Firstly, do project requirements have any detail on what the expectation of a monitoring solution is? If so, are they setting objectives such as a 'monitoring solution to measure infrastructure health to x level'? If so, include them in your monitoring solution considerations, as you now have strategic guidance on how detailed you need to get.
Is your cloud infrastructure supporting resources that are considered revenue-earning? If so, you should invest in detailing an agent-based solution to mitigate the risk of application failure (and revenue loss) in a highly monitored solution?
Is your cloud architecture monolith, or microservice-based? Also, are you working to detail a monitoring solution in a highly available or lowly available environment? The wider the surface, the more you need to monitor. The more impact a loss of resource functionality is on your business, the more detailed and deep your monitoring solution needs to be.
Does your company have an on-call team or are you office hours only?
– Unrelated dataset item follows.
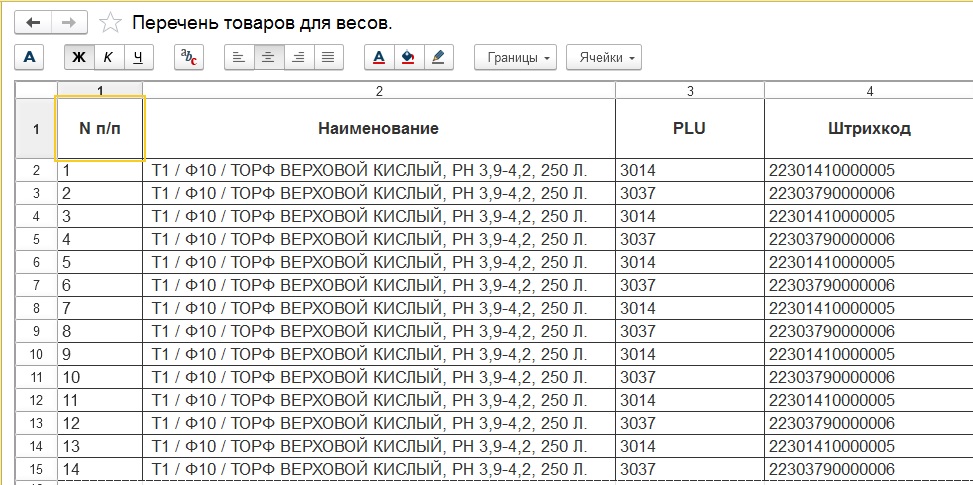973x485 pixels.
Task: Select the Наименование header cell
Action: tap(378, 128)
This is critical in determining the level of automation you deploy in your solution and how your alerting patterns are set. For example, auto remediation of >90% CPU in an office hours-only environment may cause money-making sessions on an alarming server to drop if you configure automation to restart it. Maybe >90% with a load average that exceeds the virtual core size is a more qualitative conditional pattern before you trigger a server restart by a lambda function.
Automation has managed features and products laid out by all cloud vendors in their offerings. Are you comfortable designing a monitoring element in the knowledge its implementation may need to be redeveloped if you ever moved solution provider?
Do you know your time to detect, time to notify and time to remediate? Is it detailed in project requirements or company policy? After learning these values or expectations, is your monitoring solution configured with the appropriate mix of lead (metrics) and lag (logging) indicators? Both data workflows provide powerful insights when included in a monitoring solution. When deployed correctly, they underpin site reliability supporting company policy around digital product quality based on these key performance indicators. They can heavily influence how you set up, configure and handle your monitors, and their alerts.
There is as always more to do in projects around monitoring. I have walked into cloud projects where a 3rd party monitoring solution was chosen based on corporate decision-making but was not technically the most desirable. However, with a considered view of requirements and expectations, I was able to design and configure the most effective solution to the circumstances of the project. My job in addressing the risk posed by digital assets in scope was done through that lens of keeping objectives in mind as I solution the best possible outcome for the company.